**Task instructions:**
Reproduce exactly the line that includes "Click the Job Information header text" and all lines after it, ending with the last line of the data.

Records for the exercise Block Start

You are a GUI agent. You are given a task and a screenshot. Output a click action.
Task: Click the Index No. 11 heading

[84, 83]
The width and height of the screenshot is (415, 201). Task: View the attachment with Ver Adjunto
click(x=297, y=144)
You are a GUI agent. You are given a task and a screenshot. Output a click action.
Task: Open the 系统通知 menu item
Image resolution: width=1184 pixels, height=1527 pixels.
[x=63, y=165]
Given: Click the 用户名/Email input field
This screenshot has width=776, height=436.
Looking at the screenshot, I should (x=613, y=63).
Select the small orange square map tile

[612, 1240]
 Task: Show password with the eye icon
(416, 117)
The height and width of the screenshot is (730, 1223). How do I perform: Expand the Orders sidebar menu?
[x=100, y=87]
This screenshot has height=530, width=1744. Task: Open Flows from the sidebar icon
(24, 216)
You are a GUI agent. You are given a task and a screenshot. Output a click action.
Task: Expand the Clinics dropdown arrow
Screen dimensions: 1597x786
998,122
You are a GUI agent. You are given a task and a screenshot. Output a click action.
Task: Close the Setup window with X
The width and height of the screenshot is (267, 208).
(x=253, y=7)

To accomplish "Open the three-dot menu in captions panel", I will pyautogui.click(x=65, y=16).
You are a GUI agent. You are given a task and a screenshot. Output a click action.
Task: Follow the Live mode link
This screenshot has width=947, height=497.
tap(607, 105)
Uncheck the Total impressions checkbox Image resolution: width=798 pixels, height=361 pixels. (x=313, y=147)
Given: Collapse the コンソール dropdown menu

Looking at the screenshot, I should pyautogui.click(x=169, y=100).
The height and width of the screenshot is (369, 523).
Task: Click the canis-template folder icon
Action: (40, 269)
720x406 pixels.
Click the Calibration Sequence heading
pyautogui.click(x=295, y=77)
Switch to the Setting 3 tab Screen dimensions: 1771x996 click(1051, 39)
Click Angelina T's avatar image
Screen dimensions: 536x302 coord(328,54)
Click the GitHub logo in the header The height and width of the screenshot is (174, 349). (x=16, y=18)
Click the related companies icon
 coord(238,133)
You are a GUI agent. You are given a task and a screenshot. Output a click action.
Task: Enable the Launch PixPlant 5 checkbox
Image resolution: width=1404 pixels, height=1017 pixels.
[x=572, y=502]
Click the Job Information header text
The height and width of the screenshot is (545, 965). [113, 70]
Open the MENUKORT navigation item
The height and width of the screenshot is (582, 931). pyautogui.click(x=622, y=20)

Records for the exercise Block End

**Output for this exercise:**
Click the Job Information header text
The height and width of the screenshot is (545, 965). [113, 70]
Open the MENUKORT navigation item
The height and width of the screenshot is (582, 931). pyautogui.click(x=622, y=20)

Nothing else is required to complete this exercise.